After his arrest, he stepped down as Banco BTG Pactual SA's chairman and CEO and the stock plunged by almost half. His fortune, which peaked at US$4.9 billion in September 2014, ended the year at US$1.8 billion. His lawyers said in December that the billionaire was arrested solely because he's rich. He was released after the country's supreme court ended the imprisonment after three weeks and remains under house arrest.
Esteves is the latest to fall in the biggest corruption investigation in Brazil's history as the government cracks down on graft among the country's economic elite. The probe, along with a political crisis, a currency rout and a recession took its toll, leaving only four of the 11 Brazil-based fortunes on the index with gains in 2015.
Jorge Paulo Lemann, the co-founder of New York-based buyout firm 3G Capital and Brazil's richest person, led the gains with a US$2.2 billion jump. His partners Marcel Telles and Carlos Sicupira increased their fortunes by about US$1.7 billion combined, as 3G joined forces with Warren Buffett to merge Kraft Foods Group with HJ Heinz. The three billionaires are also key shareholders in Anheuser-Busch InBev NV, the beer giant that agreed to buy to acquire SABMiller in a US$110 billion deal.
China's billionaires had the wildest ride in 2015. On Jan 1, there were 23 Chinese billionaires on the index with a combined net worth of US$205 billion. At their May 27 peak there were 31 with a combined US$348 billion. On Dec 28 there were 28 billionaires with US$256 billion.
As markets there surged, China became a veritable billionaire factory, with more than 50 new billionaires minted in the first half of the year. By July, the bubble had burst. Out of the 50 billionaires created in the first half of the year, only 19 remained billionaires in August.
Russia's wealthiest continued to experience their own tumult. The country's richest people lost US$55 billion in 2014 after the West imposed sanctions in the wake of President Vladimir Putin's annexation of eastern Ukraine.

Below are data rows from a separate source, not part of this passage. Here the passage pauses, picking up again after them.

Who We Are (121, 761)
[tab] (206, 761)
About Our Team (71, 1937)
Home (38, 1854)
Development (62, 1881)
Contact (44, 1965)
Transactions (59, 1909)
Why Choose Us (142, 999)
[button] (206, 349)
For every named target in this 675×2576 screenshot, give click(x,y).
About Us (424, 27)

This year, plunging oil prices and the enduring chill of sanctions contributed to the country's first economic contraction in six years. There were 19 Russians on the 400 on Dec 28 who lost US$8 billion during the year. The group was on track to claw back their 2014 losses until June, when the price of oil - Russia's biggest export - began to dive.
Technology was the best-performing industry for billionaires in 2015. The 44 technology billionaires added US$81 billion to their total net worth, led by Mr Bezos's US$31 billion rise. Facebook CEO Mark Zuckerberg became US$12 billion wealthier as the social network embarked on a renewed mobile advertising push and its vast audience grew even bigger. Strong ad sales also boosted the fortunes of Sergey Brin and Larry Page, the co-founders of Google parent, Alphabet Inc. They gained a combined US$20 billion.

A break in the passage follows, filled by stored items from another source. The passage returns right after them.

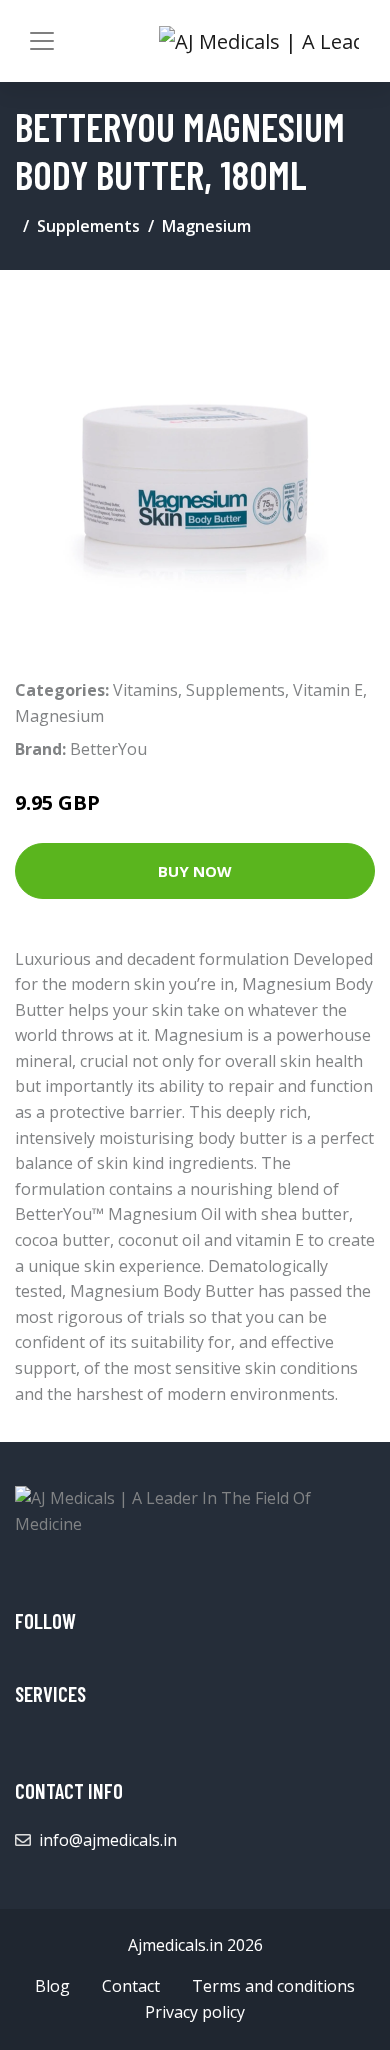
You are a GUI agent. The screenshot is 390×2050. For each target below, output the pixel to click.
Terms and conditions (273, 1986)
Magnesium (206, 226)
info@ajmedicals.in (108, 1840)
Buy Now (195, 871)
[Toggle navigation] (42, 41)
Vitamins (145, 690)
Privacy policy (195, 2012)
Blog (52, 1986)
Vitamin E (328, 690)
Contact (131, 1986)
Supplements (88, 226)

The 31 metals, mining and energy billionaires on the index were hit hard as a collapse in prices for oil copper, iron ore and other natural resources shaved US$32 billion from their fortunes. Australia's richest person, Gina Rinehart, lost more than a quarter of her wealth as iron ore plunged by almost half. Rinehart started shipping iron ore from her US$10 billion Roy Hill mine this month, boosting global supply which some analysts say could contribute to a further slide in price. She's the world's 10th-richest woman with almost US$10 billion.
In Nigeria, where tumbling oil prices caused slower growth and the Nigerian Stock Exchange All Share Index dropped 22 per cent, Africa's richest man, Aliko Dangote, suffered his second-straight year of losses. The owner of the continent's biggest cement producer, Mr Dangote now has US$14 billion, about half what he had at his peak in January 2014.
The billionaires cited either declined to comment or didn't respond to calls and e-mails requesting comment.